→ TEKS YANG DIBERIKAN:
Soal ayam ini patut saya ceritakan karena ayam ini pula pikiran saya kemana-mana. Suatu kali, begitu menginjakkan kaki di ruang kedatangan Bandara Iskandar Muda (IM) saya sudah dijemput T. Marzuki. Seulas senyum mengembang di bibirnya. “Lapar?” tanyanya. Hari sudah siang. Jelas saja, saya lapar.
“Kita makan ayam tangkap,” ujar Marzuki langsung membawa kami dengan mobil menuju suatu tempat.
Malu, rasanya untuk bertanya. Apa maksud “ayam tangkap” itu. Sebuah rumah makan bertuliskan “Ayam Tangkap” menjawab semua pertanyaan di benak saya. Ternyata hanyalah ayam biasa disatukan bersama dedaunan yang juga enak untuk disantap. Entah daun apa itu. Coba saya cicipi. Enak juga. Maka daun dan ayam itu pun ludes dalam sekejap.
“Ini sebelum dimasak, ditangkap dulu,” ucap T. Marzuki tanpa saya tanya.

→ DAFTAR TUGAS:
a - Jawab pertanyaan berikut berdasarkan teks tentang ayam tangkap.
(i) Di bandara mana penulis dijemput?
(ii) Siapa yang menjemput penulis?
(iii) Ayam biasa itu disatukan bersama apa?
b - Tulis ulang kata demi kata bagian teks tentang ayam tangkap, mulai dari "Soal ayam ini" dan berakhir pada "saja, saya lapar.".

→ DATA TERKUMPUL:
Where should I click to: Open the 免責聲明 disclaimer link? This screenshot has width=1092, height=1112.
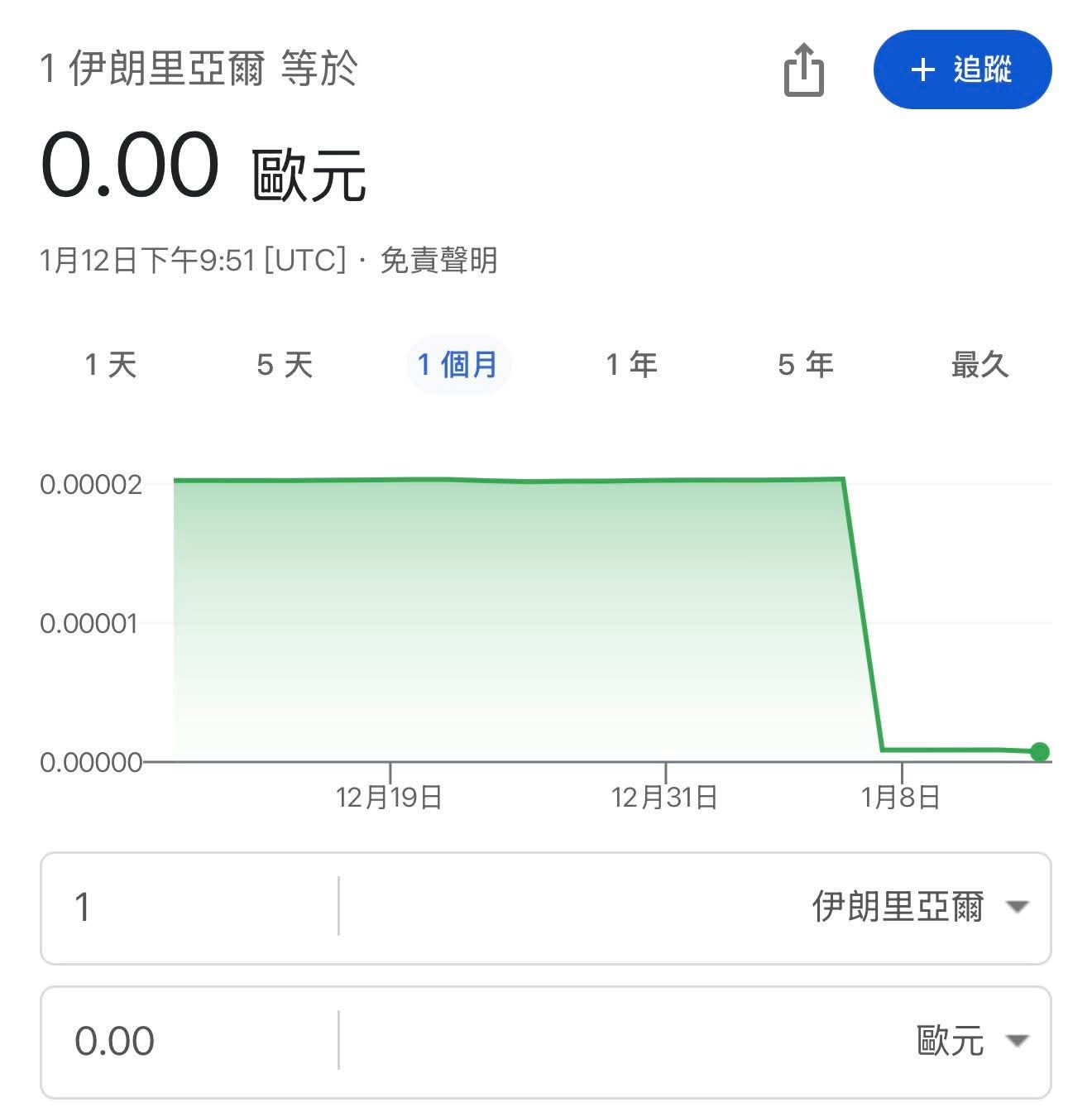(x=438, y=261)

→ JAWABAN DI BAWAH:
a -
(i) Bandara Iskandar Muda (IM).
(ii) T. Marzuki.
(iii) Dedaunan.

b -
Soal ayam ini patut saya ceritakan karena ayam ini pula pikiran saya kemana-mana. Suatu kali, begitu menginjakkan kaki di ruang kedatangan Bandara Iskandar Muda (IM) saya sudah dijemput T. Marzuki. Seulas senyum mengembang di bibirnya. “Lapar?” tanyanya. Hari sudah siang. Jelas saja, saya lapar.